Adposition. Okay, so what’s an “adposition”? Well, “prepositions”, which we have in English, come before the noun phrase, whereas “postpositions”, which we do not have in English, come after the noun phrase; “adposition” is a term covering both “pre-“ and “post-“ positions.

So an adposition is a word which tells us the spatial or temporal or syntactic relationship between things. In English we have in, on, through, by, and so on. For “preposition”, Dutch has voorzetsel ‘foreputting’ which makes a lot of sense as the word is not only “fore-put”, but also relates to where words are put in their spatial, semantic, or syntactic relations. Danish has forslag ‘foreslap’, which I’m not so keen on. I’m not 100% happy, but I feel Putword is a good alternative to “adposition”, so “preposition” and “postposition” respectively become Foreputword and Afterputword. I also quite like Foreputting and Afterputting.

Demonstratives point out exactly which thing one is talking about.

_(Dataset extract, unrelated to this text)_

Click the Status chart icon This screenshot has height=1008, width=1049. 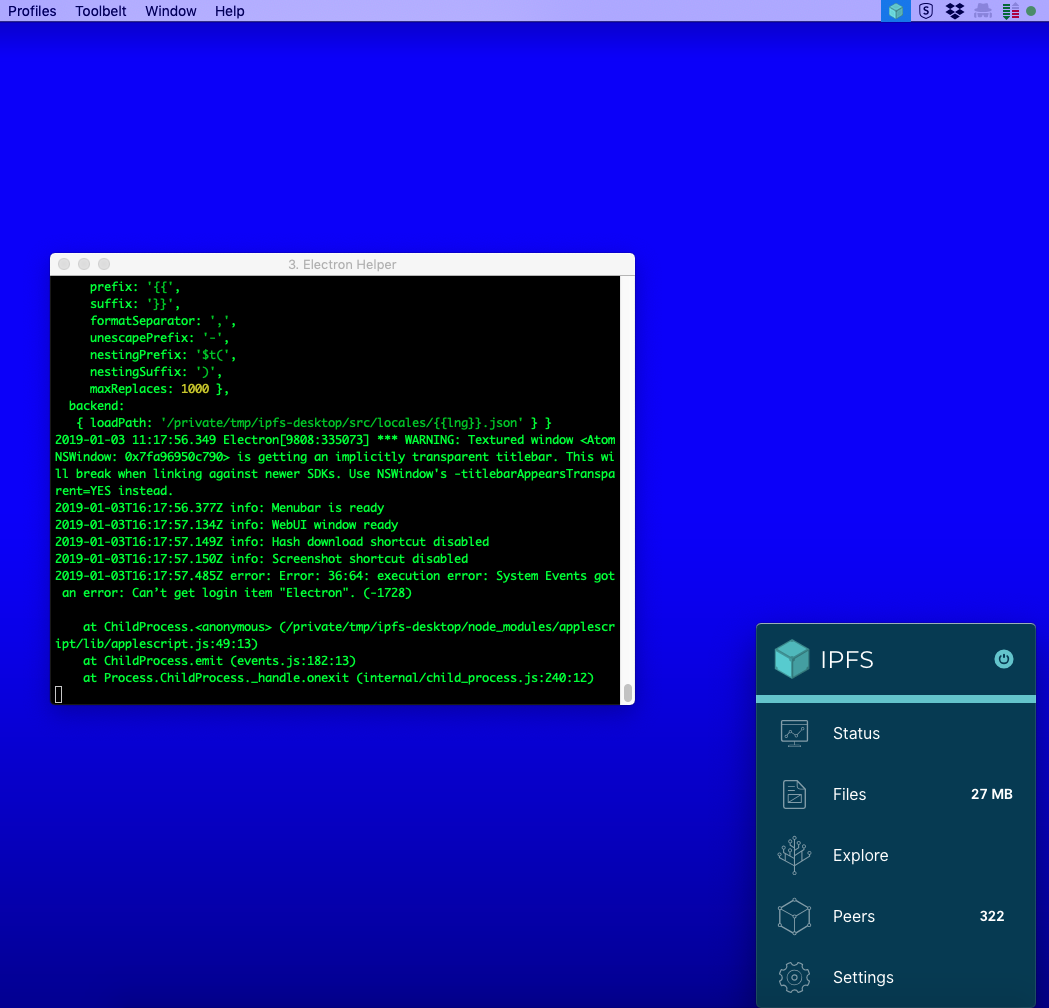[x=794, y=733]
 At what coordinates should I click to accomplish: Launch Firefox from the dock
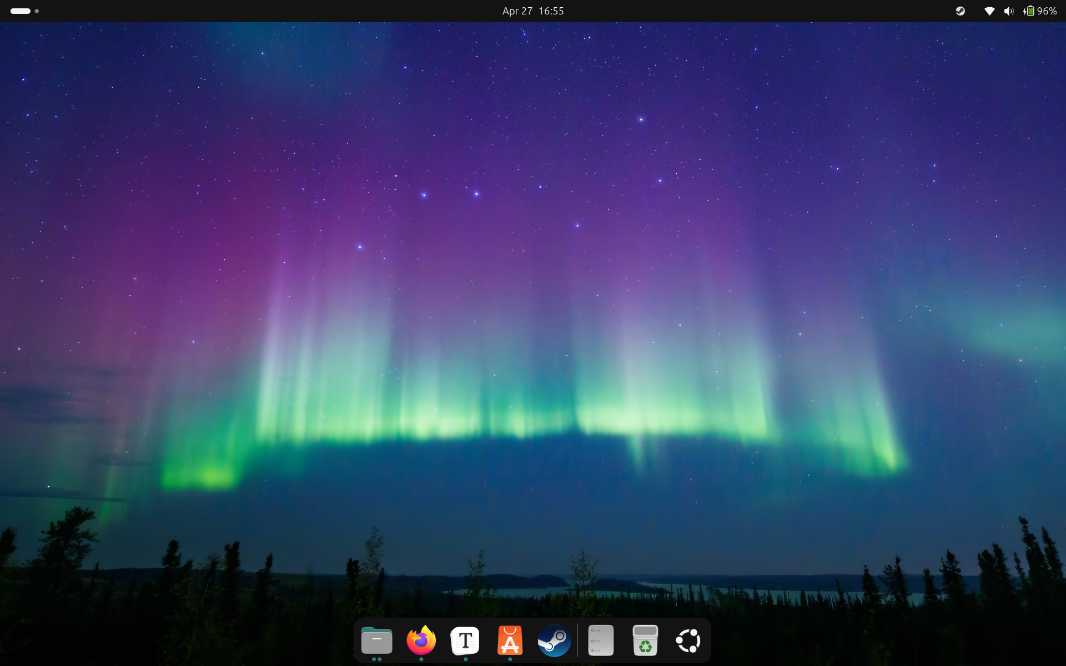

In current English we have “this”, “these”, “that”, and “those”. So, they point out things. “Point out” is a phrasal verb; the go-along noun, that is a thing which points something out, would either be point-out or outpointer. So either Pointoutword or Outpointer.

Phrases are literally clusters of words in a grammatical configuration. Wordcluster? German has Redewendung ‘speechturn, turn of speech’ and Setz ‘set’. Speechturn? Speechset?

I haven’t come up with alternatives for many wordclasses, as you can see. But that isn’t just because I lack the imagination to come up with suitable words. There is a second, more valid reason. That is, many of the words are rather technical (morpheme? Complementiser?) and therefore are beyond the scope of this post; I’ll revisit them later.